(Source records)

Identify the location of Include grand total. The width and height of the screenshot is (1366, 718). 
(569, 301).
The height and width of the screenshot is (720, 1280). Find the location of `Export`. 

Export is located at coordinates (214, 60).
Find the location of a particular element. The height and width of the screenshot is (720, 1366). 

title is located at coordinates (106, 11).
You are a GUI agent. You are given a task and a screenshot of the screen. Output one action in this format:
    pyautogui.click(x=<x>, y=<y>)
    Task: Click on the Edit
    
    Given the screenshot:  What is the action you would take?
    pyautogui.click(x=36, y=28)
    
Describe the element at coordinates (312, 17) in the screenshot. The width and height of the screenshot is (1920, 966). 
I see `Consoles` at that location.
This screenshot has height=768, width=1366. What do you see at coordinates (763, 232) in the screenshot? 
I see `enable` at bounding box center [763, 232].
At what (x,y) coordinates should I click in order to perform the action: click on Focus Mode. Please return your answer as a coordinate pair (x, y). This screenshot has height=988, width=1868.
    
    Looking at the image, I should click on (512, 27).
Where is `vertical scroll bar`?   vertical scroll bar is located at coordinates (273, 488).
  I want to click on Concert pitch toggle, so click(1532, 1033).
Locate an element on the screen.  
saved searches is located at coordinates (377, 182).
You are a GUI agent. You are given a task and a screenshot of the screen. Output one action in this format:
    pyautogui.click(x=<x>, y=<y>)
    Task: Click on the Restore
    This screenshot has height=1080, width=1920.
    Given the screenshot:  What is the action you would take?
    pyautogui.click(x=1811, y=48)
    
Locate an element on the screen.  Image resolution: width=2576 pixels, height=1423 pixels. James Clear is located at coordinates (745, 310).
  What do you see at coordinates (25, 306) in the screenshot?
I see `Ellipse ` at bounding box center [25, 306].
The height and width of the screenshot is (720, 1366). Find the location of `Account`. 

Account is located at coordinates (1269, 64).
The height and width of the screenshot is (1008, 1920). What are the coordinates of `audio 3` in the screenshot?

- Work to be completed
Recast every line of the source records as a Markdown table with two columns, Row and Line, numbering each row and omitting blank lines.

- Solution
| Row | Line |
|---|---|
| 1 | Identify the location of Include grand total. The width and height of the screenshot is (1366, 718).  |
| 2 | (569, 301). |
| 3 | The height and width of the screenshot is (720, 1280). Find the location of `Export`.  |
| 4 | Export is located at coordinates (214, 60). |
| 5 | Find the location of a particular element. The height and width of the screenshot is (720, 1366).  |
| 6 | title is located at coordinates (106, 11). |
| 7 | You are a GUI agent. You are given a task and a screenshot of the screen. Output one action in this format: |
| 8 |     pyautogui.click(x=<x>, y=<y>) |
| 9 |     Task: Click on the Edit |
| 10 |     Given the screenshot:  What is the action you would take? |
| 11 |     pyautogui.click(x=36, y=28) |
| 12 | Describe the element at coordinates (312, 17) in the screenshot. The width and height of the screenshot is (1920, 966).  |
| 13 | I see `Consoles` at that location. |
| 14 | This screenshot has height=768, width=1366. What do you see at coordinates (763, 232) in the screenshot?  |
| 15 | I see `enable` at bounding box center [763, 232]. |
| 16 | At what (x,y) coordinates should I click in order to perform the action: click on Focus Mode. Please return your answer as a coordinate pair (x, y). This screenshot has height=988, width=1868. |
| 17 |     Looking at the image, I should click on (512, 27). |
| 18 | Where is `vertical scroll bar`?   vertical scroll bar is located at coordinates (273, 488). |
| 19 |   I want to click on Concert pitch toggle, so click(1532, 1033). |
| 20 | Locate an element on the screen.   |
| 21 | saved searches is located at coordinates (377, 182). |
| 22 | You are a GUI agent. You are given a task and a screenshot of the screen. Output one action in this format: |
| 23 |     pyautogui.click(x=<x>, y=<y>) |
| 24 |     Task: Click on the Restore |
| 25 |     This screenshot has height=1080, width=1920. |
| 26 |     Given the screenshot:  What is the action you would take? |
| 27 |     pyautogui.click(x=1811, y=48) |
| 28 | Locate an element on the screen.  Image resolution: width=2576 pixels, height=1423 pixels. James Clear is located at coordinates (745, 310). |
| 29 |   What do you see at coordinates (25, 306) in the screenshot? |
| 30 | I see `Ellipse ` at bounding box center [25, 306]. |
| 31 | The height and width of the screenshot is (720, 1366). Find the location of `Account`.  |
| 32 | Account is located at coordinates (1269, 64). |
| 33 | The height and width of the screenshot is (1008, 1920). What are the coordinates of `audio 3` in the screenshot? |